Thursday, December 08, 2011

Blah, blah, blah... writing.


"There's nothing to writing.  All you do is sit down at a typewriter and open a vein."   -- Walter Wellesley
Writing has been very difficult – next to impossible really – for the past several months. What used to be a joy, something that came naturally and that I needed to do (akin to breathing), has become tedious – something I force myself to do lest I forget how much I’ve always loved doing it. I sit and look at a blank page or screen, once filled with such promise, and now get absolutely nothing. While every writer experiences writer’s block at some point in their lives, this degree of ‘blockage’ has never happened to me before – and for such an extended length of time. Writing has always been an outlet for me. Whether I’m angry, sad, happy, or somewhere in between all three – I write. I’ve been doing this since I was about 9 years old, so not being able to do it is more frustrating and heartbreaking than I can begin tell you.  This forced separation from my husband has me feeling like I’ve had a limb ripped off, and my inability to write my way through it makes me feel as though I’ve lost another one.

=== Exercise goal ===
Print the post on writer's block above, word for word and in full.

=== Dataset extract ===
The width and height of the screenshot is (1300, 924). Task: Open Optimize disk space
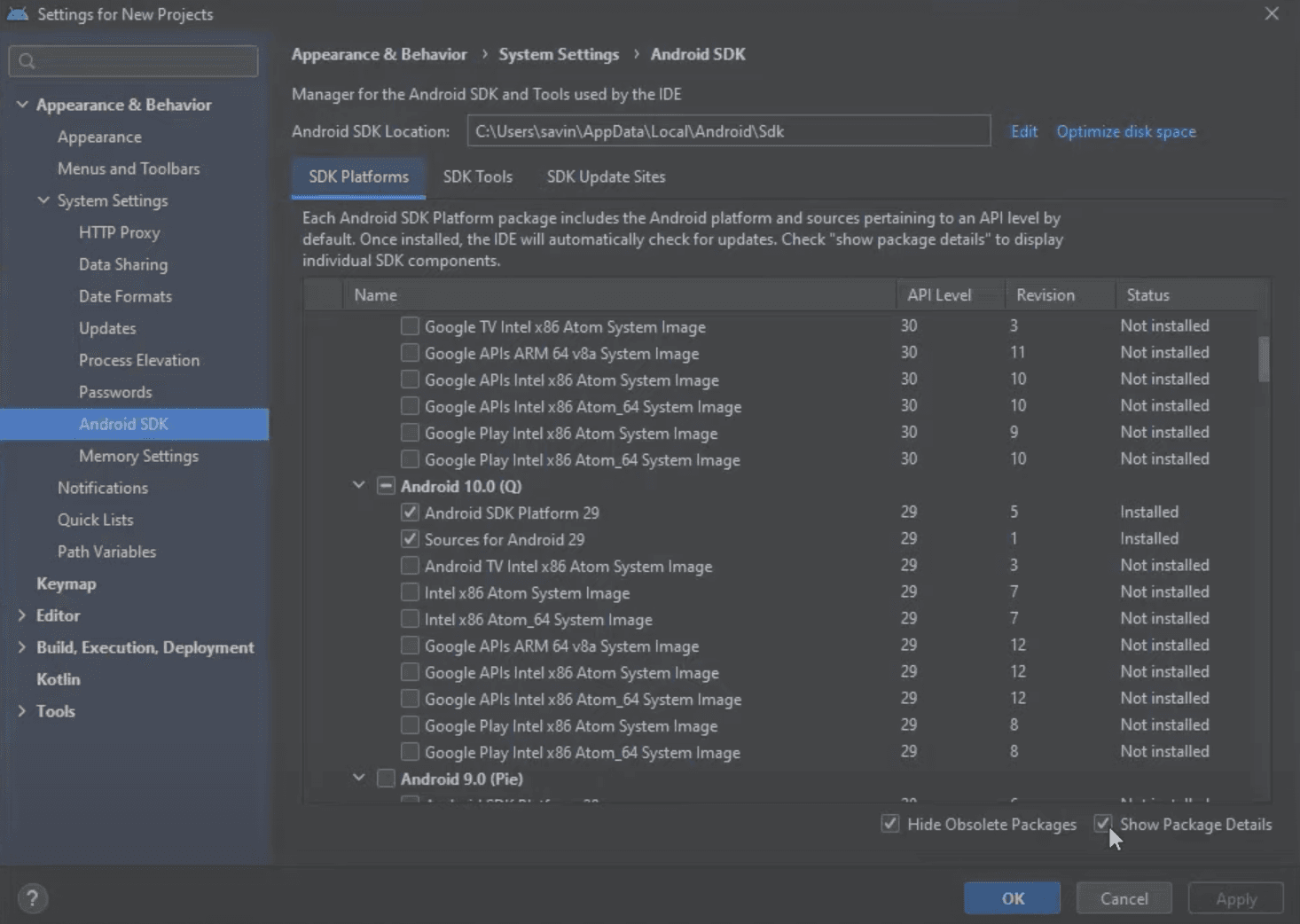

=== Exercise result ===
Thursday, December 08, 2011

Blah, blah, blah... writing.


"There's nothing to writing.  All you do is sit down at a typewriter and open a vein."   -- Walter Wellesley
Writing has been very difficult – next to impossible really – for the past several months. What used to be a joy, something that came naturally and that I needed to do (akin to breathing), has become tedious – something I force myself to do lest I forget how much I’ve always loved doing it. I sit and look at a blank page or screen, once filled with such promise, and now get absolutely nothing. While every writer experiences writer’s block at some point in their lives, this degree of ‘blockage’ has never happened to me before – and for such an extended length of time. Writing has always been an outlet for me. Whether I’m angry, sad, happy, or somewhere in between all three – I write. I’ve been doing this since I was about 9 years old, so not being able to do it is more frustrating and heartbreaking than I can begin tell you.  This forced separation from my husband has me feeling like I’ve had a limb ripped off, and my inability to write my way through it makes me feel as though I’ve lost another one.